Il contratto definitivo per l'acquisto è stato firmato martedi, al quarto Reparto infrastrutture di Padova. Fondazione Cassamarca compra l'ex distretto militare, l'area sulla Riviera Santa Margherita difronte al complesso universitario del "quartiere latino". Si chiude cosi una vicenda cominciata nel 2001, quando il presidente della Fondazione Dino De Poli aveva aperto la trattativa con il ministero. L'idea era quella di realizzare un grande quartiere universitario sulle due sponde del Sile. Da un lato l'ex ospedale San Leonardo, dall'altro il distretto militare. Ma i tempi per chiudere l'operazione sono stati più lunghi del previsto.

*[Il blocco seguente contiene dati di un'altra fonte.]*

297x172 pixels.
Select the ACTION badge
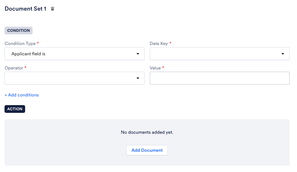click(15, 109)
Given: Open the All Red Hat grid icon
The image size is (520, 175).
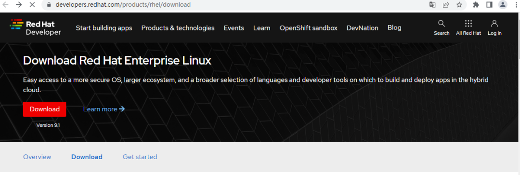Looking at the screenshot, I should pyautogui.click(x=468, y=23).
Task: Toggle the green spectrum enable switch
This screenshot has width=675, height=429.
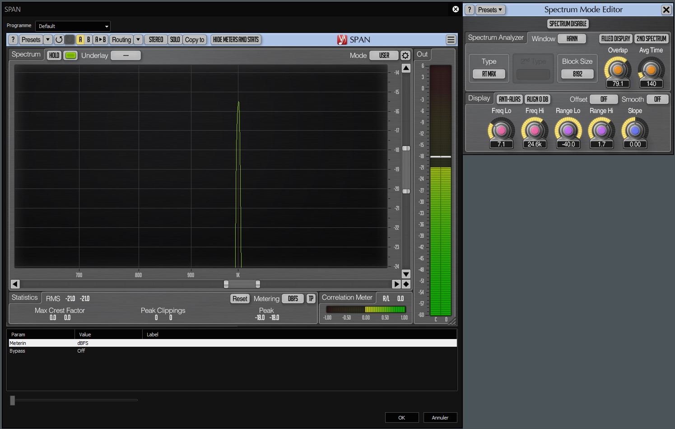Action: click(70, 55)
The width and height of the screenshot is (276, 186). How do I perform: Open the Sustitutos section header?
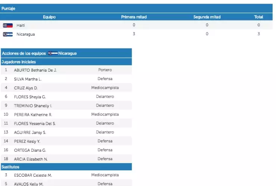(11, 167)
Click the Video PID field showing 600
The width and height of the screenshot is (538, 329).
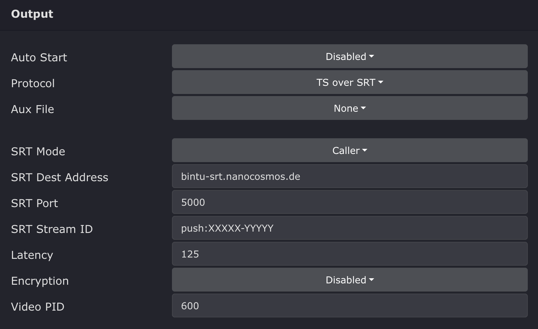(350, 306)
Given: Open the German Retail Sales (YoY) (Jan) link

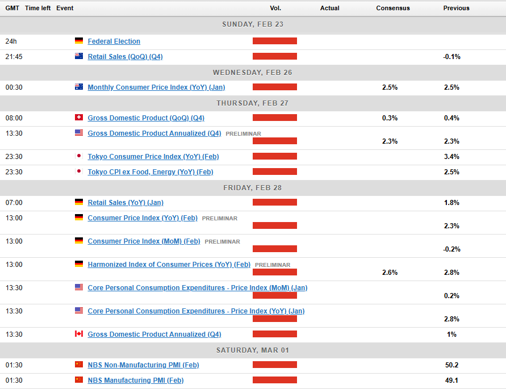Looking at the screenshot, I should point(126,203).

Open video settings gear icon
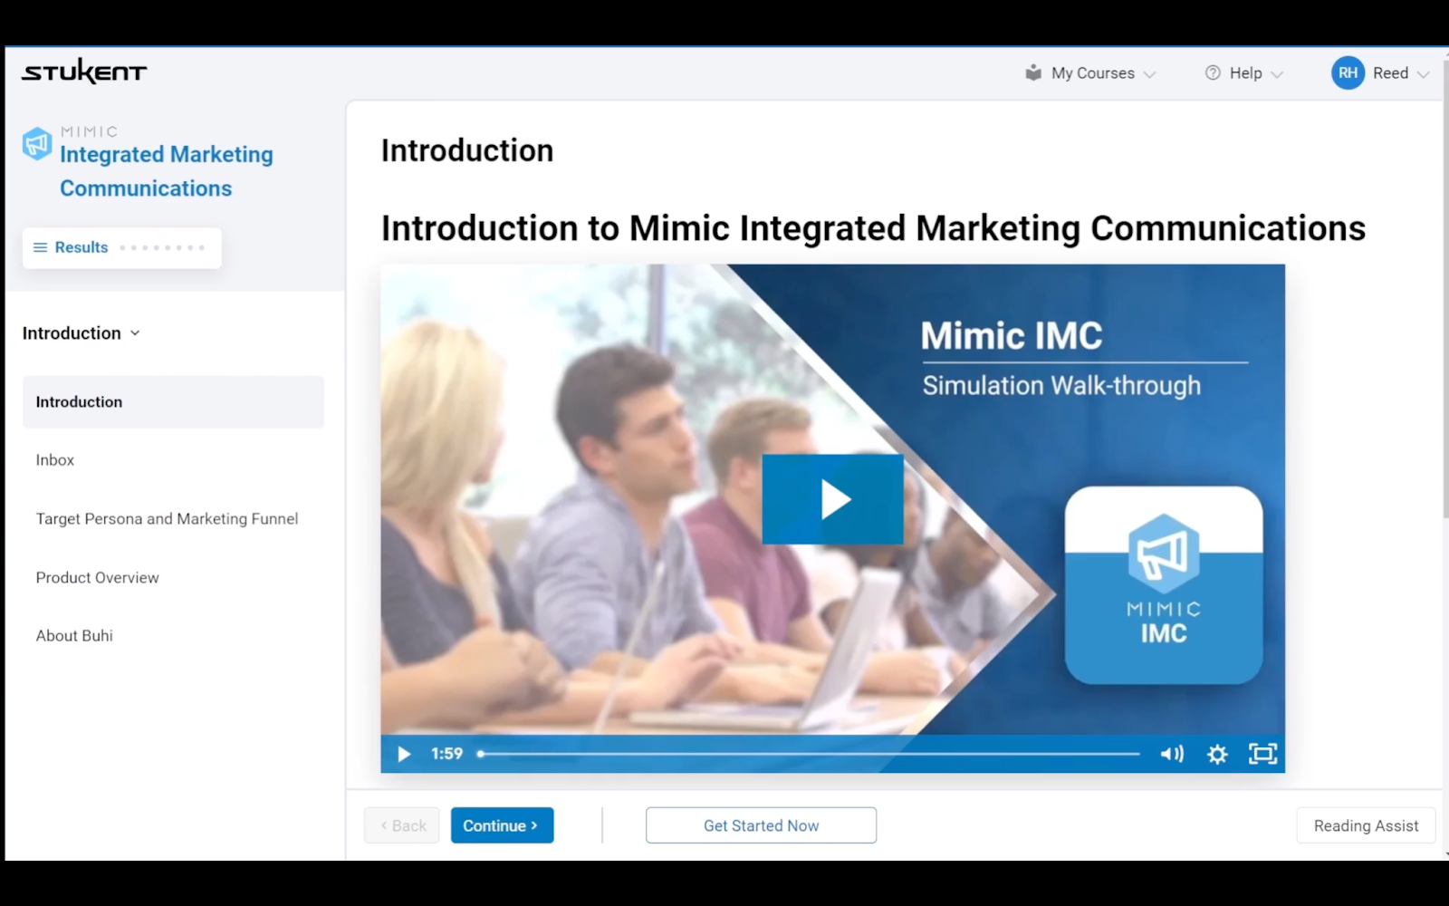tap(1217, 754)
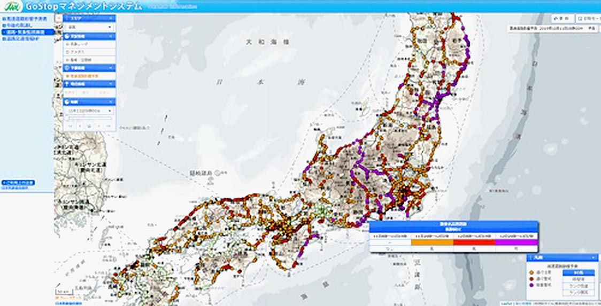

Il contratto preliminare per l'ex caserma era stato firmato il 25 maggio del 2004, il definitivo solo due giorni fa. Nel frattempo l'università è partita con i corsi delle facoltà di Padova e Venezia. Una parte dell'area dell'ex distretto militare è stata presa in affitto e ristrutturata per ospitare aule e corsi. I lavori di ristrutturazione sono costati 2,7 milioni di euro, denaro che è stato incluso nella cifra di 13,2 milioni di euro con la quale Fondazione Cassamarca si porta a casa l'intera area: novemila metri quadrati divisi in tre lotti. «Il primo - spiega l'ingegner Pietro Semenzato che ha seguito la pratica per la Fondazione - è quello già occupato dall'università. Il secondo il blocco centrale del distretto, con una cubatura complessiva molto ampia. Il terzo resta al ministero della Difesa per il circolo ufficiali». Ora partiranno altri lavori di ristrutturazione e di conservazione di edifici che hanno anche un alto valore storico. La prima costruzione edificata risale, infatti, al 1267, con il convento di San Paolo. Nell'ottocento la prima trasfomazione sotto il regime napoleonico che chiuse il convento. Poi ai primi del novecento un altro cambio, con l'insediamento dei militari. Ora il convento cambia nuovamente proprietario. «Il ministero della Difesa si tiene solo una parte del corpo centrale, di fronte alla chiesa di Santa Margherita - dice Semenzato - per farci il circolo ufficiali, il resto passa alla Fondazione che prende una porzione abbondante». Per farci cosa? Sicuramente un altro pezzo di università. Ma quello che non serve verrà venduto, ha spiegato lo stesso presidente De Poli. E non si esclude la possibilità di edificare sull'ampio scoperto. Non prima però di aver trovato un accordo con la Sovrintendenza per superare il vincolo.